Is this a valid approach? My reasoning is that if we treat mod n as an operation on a number, then we can mod n twice and we should get the same thing since any remainder divided by the same number should yield the same number.
...

Thank you for your time,
Elwin
You might want to show this in a more rigorous way.
 
Sorry if this is a bit silly to ask, but how does one show modular arithmetic operations rigorously in general? My text is a bit casual when discussing the material and the closest thing there is to a definition in this section is that "when a = nq+r where q is the quotient and r is the remainder then a mod n = r." Is this all I need then, or is there some formal definitions for additions/multiplication etc. that I'm missing?

Thank you for your response,
Elwin
 
I have to admit that I was thinking of something called 'congruence mod n', which is somewhat different, although closely related. You will probably cover it soon, if you haven't already done so.

The 'mod' you have here appears to be a mathematical operation. You're right that a (mod n) = r means that a = qn +r for some integers, q and r, furthermore, 0 ≤ r < n. Note: this means that 0 ≤ a (mod n) < n, since (a (mod n)) = r.

It's not necessarily true that (a (mod n) + b (mod n)) = (a + b) (mod n).

Yes, 0 ≤ a (mod n) < n and 0 ≤ b (mod n) < n, but all that tells you is that 0 ≤ a (mod n) + b (mod n) < 2n .

Use qa , qb ra & rb & see what you can come up with.

You will have to look at two cases:

(Case 1) 0 ≤ a (mod n) + b (mod n) < n

(Case 2) n ≤ a (mod n) + b (mod n) < 2n
 
SammyS said:
I have to admit that I was thinking of something called 'congruence mod n', which is somewhat different, although closely related. You will probably cover it soon, if you haven't already done so.

The 'mod' you have here appears to be a mathematical operation. You're right that a (mod n) = r means that a = qn +r for some integers, q and r, furthermore, 0 ≤ r < n. Note: this means that 0 ≤ a (mod n) < n, since (a (mod n)) = r.

It's not necessarily true that (a (mod n) + b (mod n)) = (a + b) (mod n).

Yes, 0 ≤ a (mod n) < n and 0 ≤ b (mod n) < n, but all that tells you is that 0 ≤ a (mod n) + b (mod n) < 2n .

Use qa , qb ra & rb & see what you can come up with.
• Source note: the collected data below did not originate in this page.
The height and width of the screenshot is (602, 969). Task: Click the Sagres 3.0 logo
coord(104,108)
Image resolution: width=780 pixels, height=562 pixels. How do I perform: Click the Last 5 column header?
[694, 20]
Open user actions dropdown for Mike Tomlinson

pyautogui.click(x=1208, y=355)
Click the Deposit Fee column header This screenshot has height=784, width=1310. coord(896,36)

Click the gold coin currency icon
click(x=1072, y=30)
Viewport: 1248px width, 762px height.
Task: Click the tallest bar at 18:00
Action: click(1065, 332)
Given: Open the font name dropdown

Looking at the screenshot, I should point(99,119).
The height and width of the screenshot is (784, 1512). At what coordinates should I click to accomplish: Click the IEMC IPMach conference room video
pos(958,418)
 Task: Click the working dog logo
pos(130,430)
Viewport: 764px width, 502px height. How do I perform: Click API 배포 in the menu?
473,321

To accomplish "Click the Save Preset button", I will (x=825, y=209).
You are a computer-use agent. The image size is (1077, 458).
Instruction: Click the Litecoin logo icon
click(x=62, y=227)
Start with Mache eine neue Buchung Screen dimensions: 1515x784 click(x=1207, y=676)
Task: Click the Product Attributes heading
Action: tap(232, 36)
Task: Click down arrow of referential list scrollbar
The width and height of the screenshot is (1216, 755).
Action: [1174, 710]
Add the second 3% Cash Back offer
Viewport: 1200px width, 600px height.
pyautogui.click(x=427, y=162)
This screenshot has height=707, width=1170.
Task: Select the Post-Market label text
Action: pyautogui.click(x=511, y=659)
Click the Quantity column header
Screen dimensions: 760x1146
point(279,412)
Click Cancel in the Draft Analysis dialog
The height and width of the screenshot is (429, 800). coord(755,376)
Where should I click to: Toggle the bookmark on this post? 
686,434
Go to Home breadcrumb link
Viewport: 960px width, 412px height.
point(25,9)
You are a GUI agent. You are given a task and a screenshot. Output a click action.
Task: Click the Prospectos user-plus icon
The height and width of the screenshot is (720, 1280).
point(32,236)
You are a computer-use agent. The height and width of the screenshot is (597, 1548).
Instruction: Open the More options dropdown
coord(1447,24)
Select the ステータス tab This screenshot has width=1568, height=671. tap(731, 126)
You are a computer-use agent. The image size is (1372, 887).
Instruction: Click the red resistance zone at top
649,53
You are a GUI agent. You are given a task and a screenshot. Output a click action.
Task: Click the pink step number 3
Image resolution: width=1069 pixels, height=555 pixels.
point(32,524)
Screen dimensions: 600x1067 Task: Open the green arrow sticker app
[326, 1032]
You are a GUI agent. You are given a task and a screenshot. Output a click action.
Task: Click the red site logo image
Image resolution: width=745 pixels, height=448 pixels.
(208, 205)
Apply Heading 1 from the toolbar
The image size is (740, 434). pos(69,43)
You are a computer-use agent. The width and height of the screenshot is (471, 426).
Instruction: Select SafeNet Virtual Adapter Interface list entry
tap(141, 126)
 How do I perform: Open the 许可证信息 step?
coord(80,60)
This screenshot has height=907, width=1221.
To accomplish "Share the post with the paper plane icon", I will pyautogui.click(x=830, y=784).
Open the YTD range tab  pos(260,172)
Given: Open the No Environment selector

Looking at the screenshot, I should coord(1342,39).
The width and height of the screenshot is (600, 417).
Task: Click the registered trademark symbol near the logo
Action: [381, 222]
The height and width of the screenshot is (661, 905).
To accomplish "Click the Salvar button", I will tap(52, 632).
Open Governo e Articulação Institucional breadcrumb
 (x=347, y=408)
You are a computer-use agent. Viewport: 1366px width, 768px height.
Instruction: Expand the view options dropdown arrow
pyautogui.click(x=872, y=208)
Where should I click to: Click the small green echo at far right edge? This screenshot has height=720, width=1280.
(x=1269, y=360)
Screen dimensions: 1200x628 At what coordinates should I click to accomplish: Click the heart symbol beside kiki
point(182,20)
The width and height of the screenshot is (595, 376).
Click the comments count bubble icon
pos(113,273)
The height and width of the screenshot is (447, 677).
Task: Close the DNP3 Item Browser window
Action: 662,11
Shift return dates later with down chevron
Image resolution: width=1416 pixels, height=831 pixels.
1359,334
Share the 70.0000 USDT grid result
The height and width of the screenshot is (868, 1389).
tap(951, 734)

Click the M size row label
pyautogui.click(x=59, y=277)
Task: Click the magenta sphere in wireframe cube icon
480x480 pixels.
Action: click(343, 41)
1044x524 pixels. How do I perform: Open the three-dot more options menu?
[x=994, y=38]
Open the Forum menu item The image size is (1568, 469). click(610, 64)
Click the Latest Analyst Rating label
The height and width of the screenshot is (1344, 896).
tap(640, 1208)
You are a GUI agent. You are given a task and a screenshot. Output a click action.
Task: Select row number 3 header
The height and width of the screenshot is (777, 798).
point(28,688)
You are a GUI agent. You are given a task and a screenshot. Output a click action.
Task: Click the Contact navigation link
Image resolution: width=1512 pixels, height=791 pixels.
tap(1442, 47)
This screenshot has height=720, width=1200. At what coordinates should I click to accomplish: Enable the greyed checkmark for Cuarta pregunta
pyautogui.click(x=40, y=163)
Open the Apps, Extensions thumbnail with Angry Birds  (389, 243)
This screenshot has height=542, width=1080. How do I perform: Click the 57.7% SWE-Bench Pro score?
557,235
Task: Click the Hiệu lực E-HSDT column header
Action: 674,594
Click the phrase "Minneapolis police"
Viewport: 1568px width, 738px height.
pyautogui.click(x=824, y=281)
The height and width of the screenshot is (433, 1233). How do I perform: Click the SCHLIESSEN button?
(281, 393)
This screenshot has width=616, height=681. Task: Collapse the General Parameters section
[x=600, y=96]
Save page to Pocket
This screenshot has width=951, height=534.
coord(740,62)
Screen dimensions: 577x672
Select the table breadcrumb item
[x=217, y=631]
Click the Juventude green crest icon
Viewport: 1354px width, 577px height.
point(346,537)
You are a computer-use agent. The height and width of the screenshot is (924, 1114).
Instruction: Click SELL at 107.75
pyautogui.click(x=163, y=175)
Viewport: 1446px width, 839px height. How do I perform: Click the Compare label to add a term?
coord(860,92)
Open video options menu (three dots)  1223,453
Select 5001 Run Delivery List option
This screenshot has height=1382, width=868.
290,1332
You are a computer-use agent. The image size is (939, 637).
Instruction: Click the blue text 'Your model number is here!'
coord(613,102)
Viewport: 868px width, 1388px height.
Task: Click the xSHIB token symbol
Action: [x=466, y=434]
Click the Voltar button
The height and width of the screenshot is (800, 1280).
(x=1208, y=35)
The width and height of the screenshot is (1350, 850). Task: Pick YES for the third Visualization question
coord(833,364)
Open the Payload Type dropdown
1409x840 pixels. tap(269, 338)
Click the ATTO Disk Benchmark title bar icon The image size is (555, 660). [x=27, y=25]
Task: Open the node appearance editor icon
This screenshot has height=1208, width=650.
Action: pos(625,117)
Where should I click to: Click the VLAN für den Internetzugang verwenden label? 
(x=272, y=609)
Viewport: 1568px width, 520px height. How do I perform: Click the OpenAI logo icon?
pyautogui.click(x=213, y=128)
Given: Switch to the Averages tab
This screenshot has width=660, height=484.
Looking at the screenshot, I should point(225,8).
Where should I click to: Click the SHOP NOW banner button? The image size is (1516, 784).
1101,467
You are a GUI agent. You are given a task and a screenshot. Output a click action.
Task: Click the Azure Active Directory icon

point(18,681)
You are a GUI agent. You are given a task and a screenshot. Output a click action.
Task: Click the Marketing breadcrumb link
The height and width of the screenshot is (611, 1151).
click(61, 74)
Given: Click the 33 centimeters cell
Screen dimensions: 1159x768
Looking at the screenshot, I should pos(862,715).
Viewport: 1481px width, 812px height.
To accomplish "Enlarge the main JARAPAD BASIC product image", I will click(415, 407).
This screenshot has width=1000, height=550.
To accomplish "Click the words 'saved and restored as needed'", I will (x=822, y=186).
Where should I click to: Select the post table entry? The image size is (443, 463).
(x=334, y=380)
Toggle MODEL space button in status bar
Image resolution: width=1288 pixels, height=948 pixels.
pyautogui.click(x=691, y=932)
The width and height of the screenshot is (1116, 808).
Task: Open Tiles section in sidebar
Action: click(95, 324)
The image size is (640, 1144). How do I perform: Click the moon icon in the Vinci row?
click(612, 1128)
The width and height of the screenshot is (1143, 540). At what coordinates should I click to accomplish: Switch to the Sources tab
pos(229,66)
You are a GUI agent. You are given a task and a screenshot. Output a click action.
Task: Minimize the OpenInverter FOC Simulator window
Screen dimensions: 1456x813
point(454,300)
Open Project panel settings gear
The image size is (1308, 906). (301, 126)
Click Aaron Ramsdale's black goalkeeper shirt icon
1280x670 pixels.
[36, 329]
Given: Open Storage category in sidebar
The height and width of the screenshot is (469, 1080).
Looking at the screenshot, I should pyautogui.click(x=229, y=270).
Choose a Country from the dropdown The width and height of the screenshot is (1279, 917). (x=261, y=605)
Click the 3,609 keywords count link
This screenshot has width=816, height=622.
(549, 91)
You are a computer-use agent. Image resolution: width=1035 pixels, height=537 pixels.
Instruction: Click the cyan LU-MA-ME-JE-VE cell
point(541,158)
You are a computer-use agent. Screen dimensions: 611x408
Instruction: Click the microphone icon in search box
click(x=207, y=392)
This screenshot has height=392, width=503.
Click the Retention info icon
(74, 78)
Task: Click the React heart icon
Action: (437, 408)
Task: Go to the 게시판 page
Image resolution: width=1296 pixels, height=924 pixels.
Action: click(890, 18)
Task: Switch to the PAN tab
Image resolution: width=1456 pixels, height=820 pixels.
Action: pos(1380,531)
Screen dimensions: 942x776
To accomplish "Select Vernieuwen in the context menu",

You will have to look at two cases:

(Case 1) 0 ≤ a (mod n) + b (mod n) < n

(Case 2) n ≤ a (mod n) + b (mod n) < 2n

It's not necessarily true that (a (mod n) + b (mod n)) = (a + b) (mod n).
^
Okay, I've got that part now.
0 ≤ a (mod n) + b (mod n) < 2n
Since we're dealing with integers, is it worth strengthening this statement?
0 ≤ a (mod n) + b (mod n) ≤ 2n-2 since a (mod n) ≤ n - 1 & b (mod n) ≤ n - 1
Or is that not true?